Since the mission of this place is to elect More and Better Democrats, folks might want to pay attention to what's unfolded over the last couple of days in the Democratic primary for the Massachusetts Senate.
The fight for the nomination to replace John Kerry is between two members of the Bay State's congressional delegation: Ed Markey and Stephen Lynch. And it turns out that theres a key point of differentiation between them. On the issue that Time magazine called "the Selma and the Stonewall" of the environmental movement, the Keystone pipeline from Canada's tar sands, Lynch is one of the few Democrats to vote in its favor.
Actually, he did it twice. Once in the summer of 2011, just as the fight was heating up (NASA's James Hansen had already declared that burning the tarsands would be 'game over' for the climate, which maybe should have been enough to give him pause) and then again, even more egregiously, in the winter of 2012. That vote came after the largest civil disobedience action in 30 years on any issue in this country, with 1,253 going to jail including, among many Bay Staters, the head of the Commonwealth's United Church of Christ. It also came after President Obama had asked that Keystone be set aside for a year of more review. But Lynch, again alone among the entire MA congressional delegation, voted to snub the president and push for fast approval of KXL.
So it's no real surprise that the fast-growing fossil fuel resistance is pushing back. Last week the action fund of 350.org jumped into a political race for the first time, launching a VoteNoKXL campaign on Massachusetts' (many) college campuses. I explained the reasoning yesterday in a piece in the Boston Phoenix. (It was a very bittersweet piece, the last cover story the Phoenix will ever publish, and in fact it's only coming out online; the paper's publishers abruptly ended the paper's long, proud history last Thursday)
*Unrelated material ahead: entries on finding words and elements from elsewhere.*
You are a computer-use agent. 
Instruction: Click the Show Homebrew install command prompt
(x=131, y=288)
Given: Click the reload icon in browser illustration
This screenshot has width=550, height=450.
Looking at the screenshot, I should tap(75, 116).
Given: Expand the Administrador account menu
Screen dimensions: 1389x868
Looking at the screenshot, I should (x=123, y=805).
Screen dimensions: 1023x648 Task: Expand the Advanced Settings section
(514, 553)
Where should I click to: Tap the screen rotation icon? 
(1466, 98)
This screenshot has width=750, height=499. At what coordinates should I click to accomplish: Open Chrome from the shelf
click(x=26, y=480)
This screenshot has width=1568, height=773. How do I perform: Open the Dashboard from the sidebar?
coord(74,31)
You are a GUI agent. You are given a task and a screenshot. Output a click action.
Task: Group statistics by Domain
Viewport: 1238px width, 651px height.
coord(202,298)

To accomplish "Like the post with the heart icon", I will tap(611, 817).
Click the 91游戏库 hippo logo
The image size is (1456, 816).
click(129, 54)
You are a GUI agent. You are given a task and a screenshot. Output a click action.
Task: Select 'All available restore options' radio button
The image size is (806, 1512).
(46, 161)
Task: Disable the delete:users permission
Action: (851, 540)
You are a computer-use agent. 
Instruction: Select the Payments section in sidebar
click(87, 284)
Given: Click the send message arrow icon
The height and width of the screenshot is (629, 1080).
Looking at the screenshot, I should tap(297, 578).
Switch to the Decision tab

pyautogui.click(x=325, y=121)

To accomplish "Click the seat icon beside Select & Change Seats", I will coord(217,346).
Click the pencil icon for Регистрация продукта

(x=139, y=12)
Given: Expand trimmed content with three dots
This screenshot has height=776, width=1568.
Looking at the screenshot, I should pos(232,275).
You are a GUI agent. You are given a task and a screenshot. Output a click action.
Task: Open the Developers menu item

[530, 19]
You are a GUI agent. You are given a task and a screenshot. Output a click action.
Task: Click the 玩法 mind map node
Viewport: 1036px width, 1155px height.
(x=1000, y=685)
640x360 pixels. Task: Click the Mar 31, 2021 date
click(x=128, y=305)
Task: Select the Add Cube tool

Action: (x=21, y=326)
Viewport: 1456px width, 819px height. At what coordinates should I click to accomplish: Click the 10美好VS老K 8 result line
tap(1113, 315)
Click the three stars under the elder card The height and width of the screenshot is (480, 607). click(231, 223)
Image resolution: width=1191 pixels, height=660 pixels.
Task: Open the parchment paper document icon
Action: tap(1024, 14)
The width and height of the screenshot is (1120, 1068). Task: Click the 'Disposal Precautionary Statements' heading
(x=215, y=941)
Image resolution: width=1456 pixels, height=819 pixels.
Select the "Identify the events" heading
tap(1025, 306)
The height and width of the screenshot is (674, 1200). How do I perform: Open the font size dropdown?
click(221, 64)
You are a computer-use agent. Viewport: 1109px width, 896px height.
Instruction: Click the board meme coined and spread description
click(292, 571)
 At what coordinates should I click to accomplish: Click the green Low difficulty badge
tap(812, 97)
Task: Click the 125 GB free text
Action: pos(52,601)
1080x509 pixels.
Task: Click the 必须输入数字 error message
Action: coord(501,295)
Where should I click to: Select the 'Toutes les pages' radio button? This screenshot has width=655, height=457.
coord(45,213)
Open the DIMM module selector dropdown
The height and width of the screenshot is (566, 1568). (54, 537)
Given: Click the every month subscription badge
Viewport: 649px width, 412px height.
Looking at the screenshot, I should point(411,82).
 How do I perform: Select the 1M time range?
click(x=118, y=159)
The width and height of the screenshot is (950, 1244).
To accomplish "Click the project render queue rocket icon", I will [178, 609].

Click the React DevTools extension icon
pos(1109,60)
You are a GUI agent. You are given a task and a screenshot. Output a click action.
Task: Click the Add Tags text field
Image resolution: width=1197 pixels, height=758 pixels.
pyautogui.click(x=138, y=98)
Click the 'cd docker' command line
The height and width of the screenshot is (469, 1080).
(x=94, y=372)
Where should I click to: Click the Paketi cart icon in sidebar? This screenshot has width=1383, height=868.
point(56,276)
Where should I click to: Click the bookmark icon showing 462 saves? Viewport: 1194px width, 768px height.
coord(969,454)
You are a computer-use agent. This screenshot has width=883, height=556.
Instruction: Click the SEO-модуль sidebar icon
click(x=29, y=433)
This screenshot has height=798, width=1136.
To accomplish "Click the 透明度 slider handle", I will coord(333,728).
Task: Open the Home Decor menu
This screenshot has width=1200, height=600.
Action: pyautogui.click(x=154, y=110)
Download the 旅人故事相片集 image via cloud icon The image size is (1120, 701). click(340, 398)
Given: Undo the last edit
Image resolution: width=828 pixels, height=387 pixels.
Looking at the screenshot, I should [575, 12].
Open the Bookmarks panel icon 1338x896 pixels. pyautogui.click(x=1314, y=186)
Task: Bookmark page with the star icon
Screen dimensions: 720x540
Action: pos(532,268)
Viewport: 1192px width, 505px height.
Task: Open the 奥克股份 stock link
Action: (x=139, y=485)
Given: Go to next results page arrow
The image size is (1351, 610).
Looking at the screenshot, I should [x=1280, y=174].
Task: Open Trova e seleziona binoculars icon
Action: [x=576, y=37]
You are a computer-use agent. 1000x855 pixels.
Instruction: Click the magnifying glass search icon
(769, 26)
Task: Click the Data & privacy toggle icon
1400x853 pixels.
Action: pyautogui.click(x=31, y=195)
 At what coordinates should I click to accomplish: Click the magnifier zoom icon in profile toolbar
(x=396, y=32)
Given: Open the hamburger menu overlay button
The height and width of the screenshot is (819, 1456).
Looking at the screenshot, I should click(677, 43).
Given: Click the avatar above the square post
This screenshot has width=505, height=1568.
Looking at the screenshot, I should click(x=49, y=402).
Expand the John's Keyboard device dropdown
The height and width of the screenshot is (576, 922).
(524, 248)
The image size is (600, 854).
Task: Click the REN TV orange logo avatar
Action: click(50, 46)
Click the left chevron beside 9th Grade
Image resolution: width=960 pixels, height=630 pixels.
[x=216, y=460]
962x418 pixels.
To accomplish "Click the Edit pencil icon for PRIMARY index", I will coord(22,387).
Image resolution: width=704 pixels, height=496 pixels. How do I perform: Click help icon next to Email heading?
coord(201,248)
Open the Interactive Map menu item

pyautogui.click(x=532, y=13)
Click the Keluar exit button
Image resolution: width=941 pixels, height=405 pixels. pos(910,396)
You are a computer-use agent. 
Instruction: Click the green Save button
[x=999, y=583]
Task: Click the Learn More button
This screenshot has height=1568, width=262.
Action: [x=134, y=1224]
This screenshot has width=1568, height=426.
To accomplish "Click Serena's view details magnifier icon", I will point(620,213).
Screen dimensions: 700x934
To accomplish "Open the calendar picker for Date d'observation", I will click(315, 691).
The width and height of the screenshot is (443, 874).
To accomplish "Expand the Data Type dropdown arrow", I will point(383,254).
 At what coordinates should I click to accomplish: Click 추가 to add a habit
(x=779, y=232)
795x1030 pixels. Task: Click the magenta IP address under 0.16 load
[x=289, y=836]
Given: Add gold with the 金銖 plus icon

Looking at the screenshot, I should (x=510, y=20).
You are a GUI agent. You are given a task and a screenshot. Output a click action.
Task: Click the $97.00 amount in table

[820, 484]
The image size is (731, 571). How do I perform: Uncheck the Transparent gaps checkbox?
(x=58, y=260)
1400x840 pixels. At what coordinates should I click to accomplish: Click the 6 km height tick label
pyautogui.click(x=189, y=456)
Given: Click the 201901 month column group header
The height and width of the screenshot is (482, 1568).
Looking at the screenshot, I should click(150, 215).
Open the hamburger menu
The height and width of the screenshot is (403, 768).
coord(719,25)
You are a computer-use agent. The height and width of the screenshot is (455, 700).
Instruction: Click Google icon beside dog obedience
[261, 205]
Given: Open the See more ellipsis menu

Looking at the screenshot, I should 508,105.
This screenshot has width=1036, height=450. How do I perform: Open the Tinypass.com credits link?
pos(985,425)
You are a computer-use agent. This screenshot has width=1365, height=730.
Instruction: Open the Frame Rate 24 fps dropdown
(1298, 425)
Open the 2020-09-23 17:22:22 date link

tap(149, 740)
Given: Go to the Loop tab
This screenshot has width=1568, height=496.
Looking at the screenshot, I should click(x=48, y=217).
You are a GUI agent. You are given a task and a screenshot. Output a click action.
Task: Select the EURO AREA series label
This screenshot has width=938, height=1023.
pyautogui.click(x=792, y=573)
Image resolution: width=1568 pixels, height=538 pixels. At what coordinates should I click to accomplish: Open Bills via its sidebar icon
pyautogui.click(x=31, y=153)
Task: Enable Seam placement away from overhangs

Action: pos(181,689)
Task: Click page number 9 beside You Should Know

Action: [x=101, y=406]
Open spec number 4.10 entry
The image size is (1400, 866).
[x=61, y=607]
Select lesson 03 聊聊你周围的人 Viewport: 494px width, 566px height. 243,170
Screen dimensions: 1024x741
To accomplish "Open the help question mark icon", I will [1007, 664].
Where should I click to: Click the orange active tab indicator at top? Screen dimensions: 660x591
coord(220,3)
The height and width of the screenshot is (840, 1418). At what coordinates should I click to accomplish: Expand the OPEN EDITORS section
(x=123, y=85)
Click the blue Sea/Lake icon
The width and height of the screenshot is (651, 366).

Meanwhile, yesterday a second front opened. Four young Massachusetts climate activists joined with California billionaire investor Tom Steyer to issue a very public threat to Lynch: change your position on Keystone, or face a full-on battle with the kind of resources Steyer has provided in the past. (He's been the main force behind two California ballot propositions, funneling tens of millions of dollars of his own money into the races). Steyer is an interesting man--rich beyond telling, handsome, charismatic, and willing to fight against the interests of his class for the common good. He gave a rousing speech at the huge climate rally in DC last month, explaining that Keystone was a "very bad business decision." Apparently, he meant it.
This strikes me as precisely the kind of battle that Kossacks should hope for--a chance, in a primary for what should be a pretty safe seat, to define what the Democratic party is. I don't agree with Ed Markey's approach to everything environmental; but I know that on core votes that reflect what the party's activists care most about, he can be counted on.
And I hope it sends a signal to other wavering Senators, representatives, (and presidents). We actually care about the things we say we care about. We need you to know that.